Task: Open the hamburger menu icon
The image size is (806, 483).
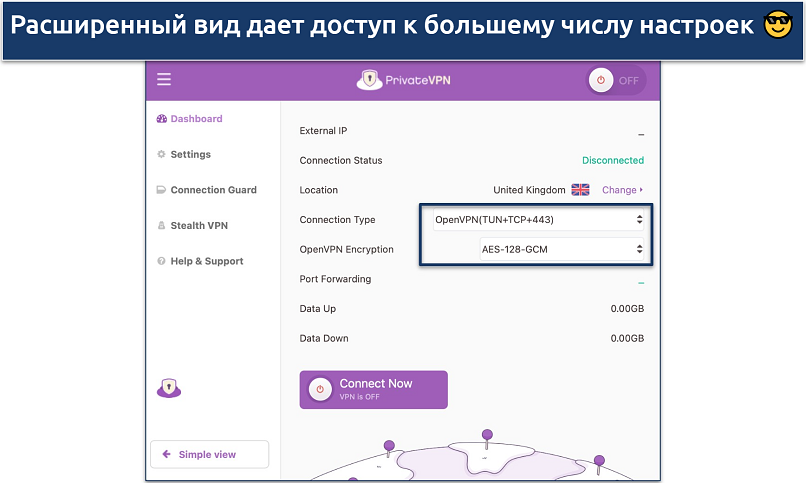Action: 164,80
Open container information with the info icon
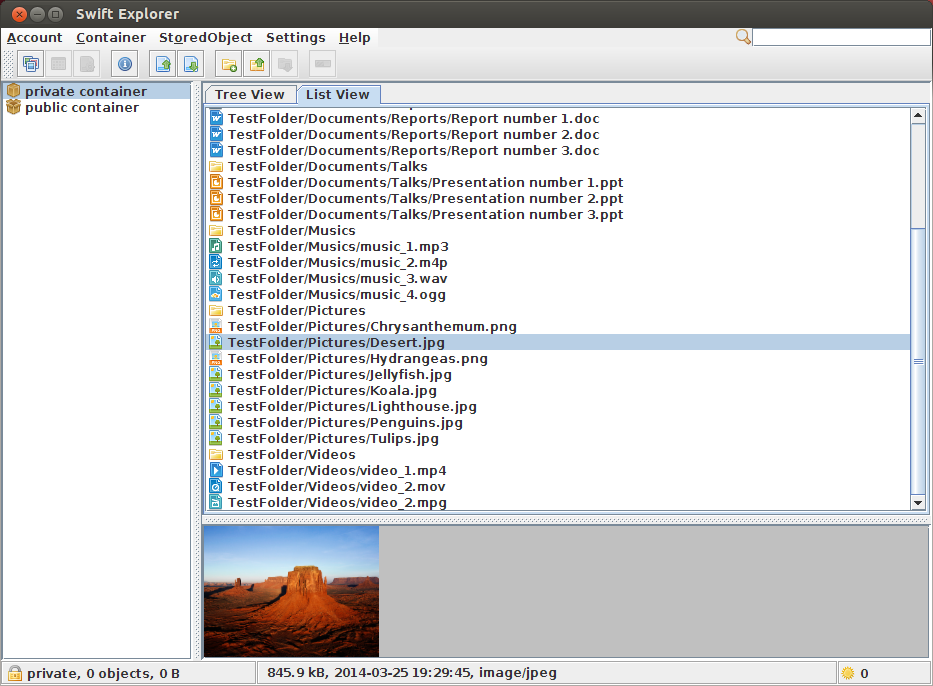 tap(124, 63)
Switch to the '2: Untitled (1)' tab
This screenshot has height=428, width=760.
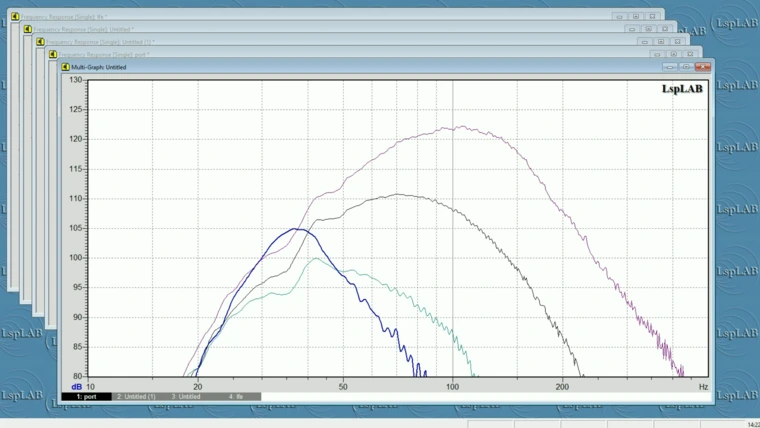pos(136,397)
⁂
> _What you are asked to do_: The answer must be an exact copy of the records, with no pictures in it.

> _Response to this task_:
Task: Open the hamburger menu icon
The image size is (806, 483).
Action: 164,80
Open container information with the info icon
 tap(124, 63)
Switch to the '2: Untitled (1)' tab
This screenshot has height=428, width=760.
pos(136,397)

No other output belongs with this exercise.